Stored items
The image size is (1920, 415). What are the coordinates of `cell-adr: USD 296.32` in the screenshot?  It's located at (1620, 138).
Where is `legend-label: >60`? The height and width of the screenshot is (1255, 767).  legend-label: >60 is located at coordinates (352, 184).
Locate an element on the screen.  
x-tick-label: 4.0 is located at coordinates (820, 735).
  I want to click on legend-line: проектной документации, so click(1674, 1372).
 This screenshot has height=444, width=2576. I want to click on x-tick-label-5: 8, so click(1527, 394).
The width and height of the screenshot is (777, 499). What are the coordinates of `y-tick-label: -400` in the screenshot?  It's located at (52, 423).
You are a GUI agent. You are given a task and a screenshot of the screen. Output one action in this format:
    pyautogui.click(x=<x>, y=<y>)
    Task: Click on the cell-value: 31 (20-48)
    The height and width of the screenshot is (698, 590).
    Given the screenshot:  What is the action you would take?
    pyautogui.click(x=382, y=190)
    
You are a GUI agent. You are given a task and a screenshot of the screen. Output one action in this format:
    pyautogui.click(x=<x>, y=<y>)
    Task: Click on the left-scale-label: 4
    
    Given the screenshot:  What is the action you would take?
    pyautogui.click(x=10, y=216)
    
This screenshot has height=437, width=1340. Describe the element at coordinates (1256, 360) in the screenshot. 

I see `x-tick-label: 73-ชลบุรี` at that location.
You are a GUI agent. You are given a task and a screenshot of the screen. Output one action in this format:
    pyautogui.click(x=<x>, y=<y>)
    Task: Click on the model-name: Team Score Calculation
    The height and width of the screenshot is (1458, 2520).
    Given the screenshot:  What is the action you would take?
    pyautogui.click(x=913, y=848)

- [ABOUT THIS TASK] Reproduce the records above, renaming "GUI agent" to "screen agent" wherever it occurs and keeping everything else the same.

- [EXPECTED ANSWER]
The image size is (1920, 415). What are the coordinates of `cell-adr: USD 296.32` in the screenshot?  It's located at (1620, 138).
Where is `legend-label: >60`? The height and width of the screenshot is (1255, 767).  legend-label: >60 is located at coordinates (352, 184).
Locate an element on the screen.  
x-tick-label: 4.0 is located at coordinates (820, 735).
  I want to click on legend-line: проектной документации, so click(1674, 1372).
 This screenshot has height=444, width=2576. I want to click on x-tick-label-5: 8, so click(1527, 394).
The width and height of the screenshot is (777, 499). What are the coordinates of `y-tick-label: -400` in the screenshot?  It's located at (52, 423).
You are a screen agent. You are given a task and a screenshot of the screen. Output one action in this format:
    pyautogui.click(x=<x>, y=<y>)
    Task: Click on the cell-value: 31 (20-48)
    The height and width of the screenshot is (698, 590).
    Given the screenshot:  What is the action you would take?
    pyautogui.click(x=382, y=190)
    
You are a screen agent. You are given a task and a screenshot of the screen. Output one action in this format:
    pyautogui.click(x=<x>, y=<y>)
    Task: Click on the left-scale-label: 4
    
    Given the screenshot:  What is the action you would take?
    pyautogui.click(x=10, y=216)
    
This screenshot has height=437, width=1340. Describe the element at coordinates (1256, 360) in the screenshot. 

I see `x-tick-label: 73-ชลบุรี` at that location.
You are a screen agent. You are given a task and a screenshot of the screen. Output one action in this format:
    pyautogui.click(x=<x>, y=<y>)
    Task: Click on the model-name: Team Score Calculation
    The height and width of the screenshot is (1458, 2520).
    Given the screenshot:  What is the action you would take?
    pyautogui.click(x=913, y=848)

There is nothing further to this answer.